═══ Data for this task

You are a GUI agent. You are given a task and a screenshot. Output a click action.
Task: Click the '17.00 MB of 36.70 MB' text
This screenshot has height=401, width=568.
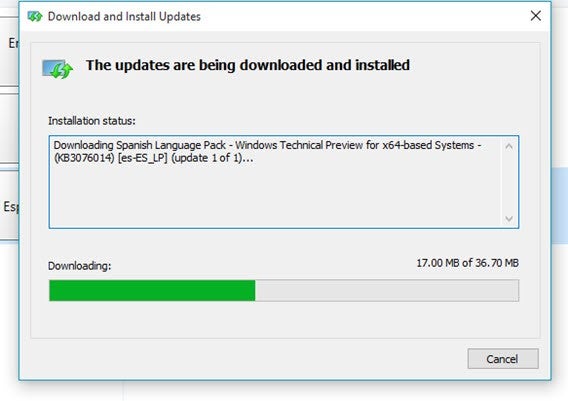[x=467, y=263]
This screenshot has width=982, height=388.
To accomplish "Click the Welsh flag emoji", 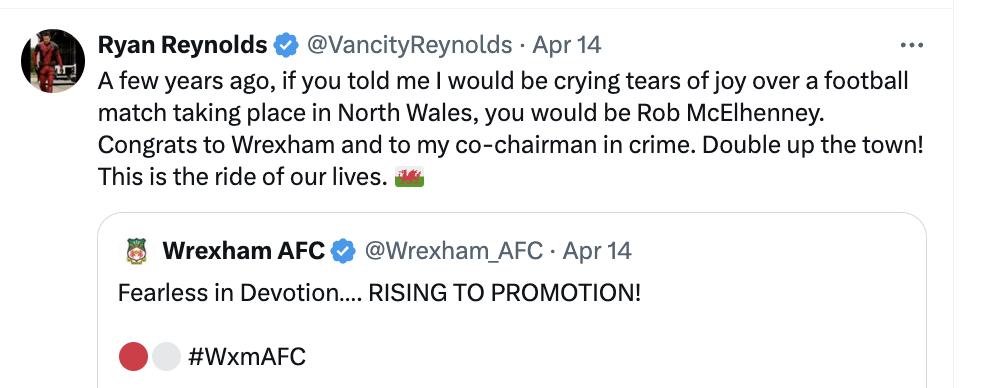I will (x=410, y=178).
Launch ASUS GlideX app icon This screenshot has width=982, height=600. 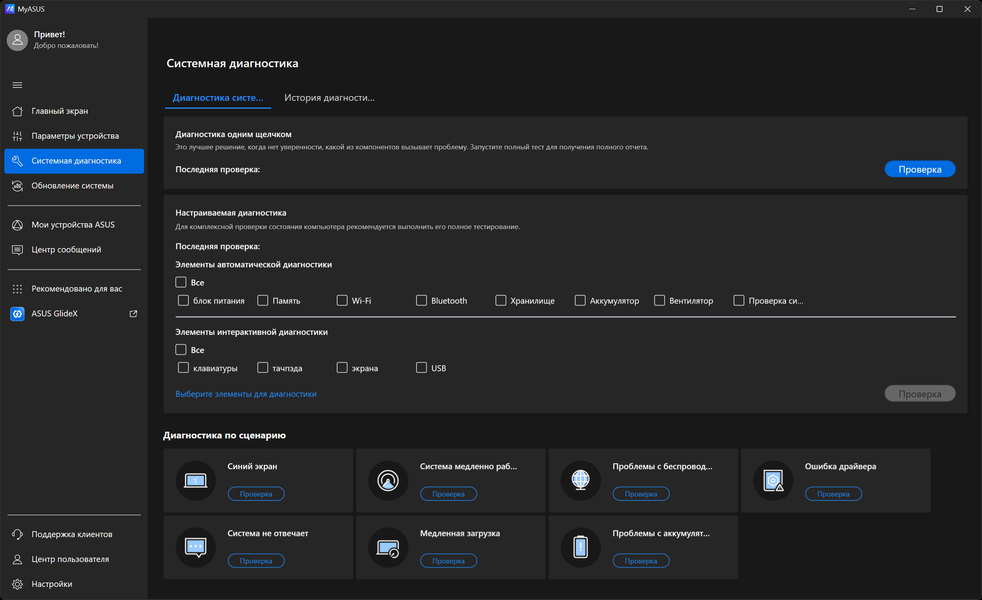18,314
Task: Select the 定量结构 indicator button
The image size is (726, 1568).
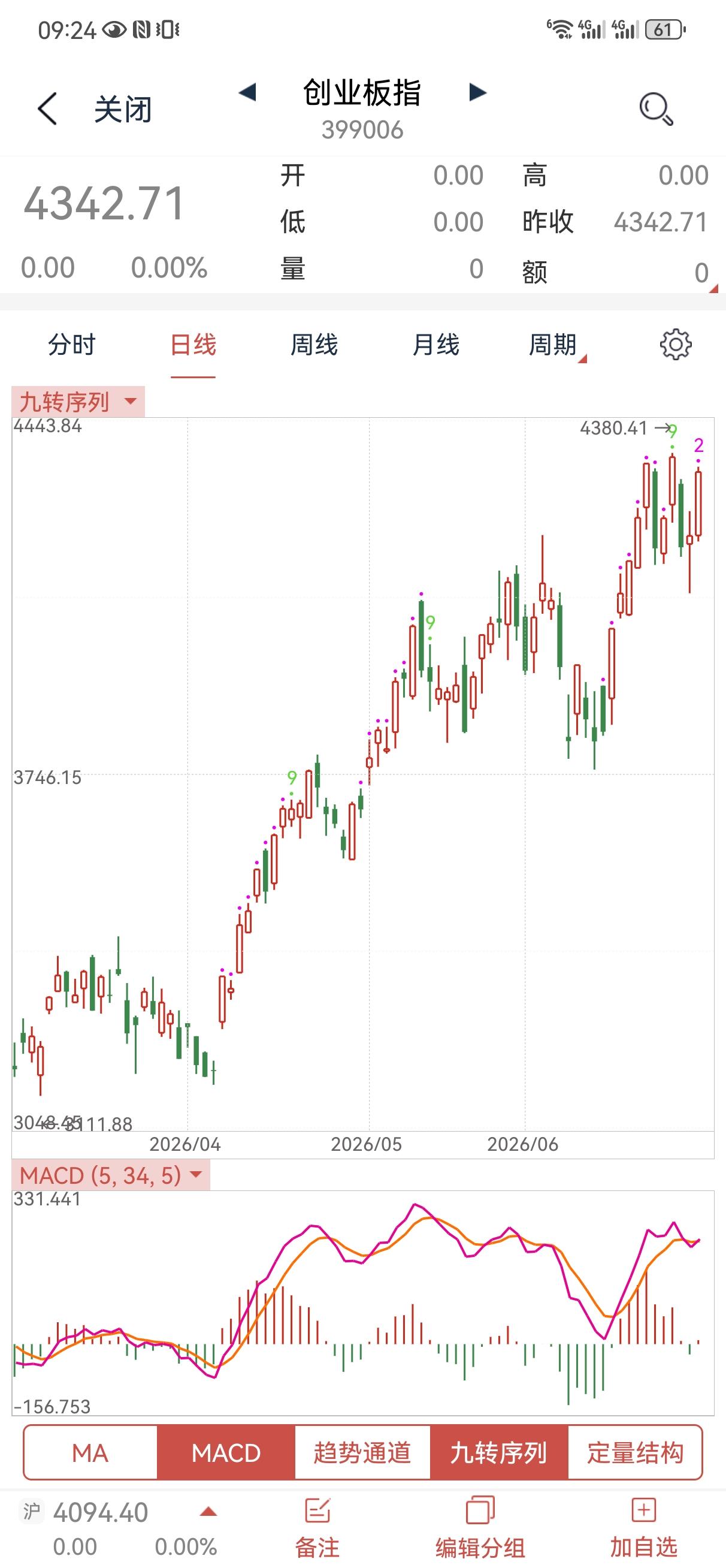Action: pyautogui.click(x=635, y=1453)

══════

What the task requires =>
Make an exact copy of the lines from the top of the material through the line with "This screenshot has width=982, height=388.", pictures excluded.

Exercise solution =>
You are a GUI agent. You are given a task and a screenshot. Output a click action.
Task: Click the '17.00 MB of 36.70 MB' text
This screenshot has height=401, width=568.
[x=467, y=263]
This screenshot has width=982, height=388.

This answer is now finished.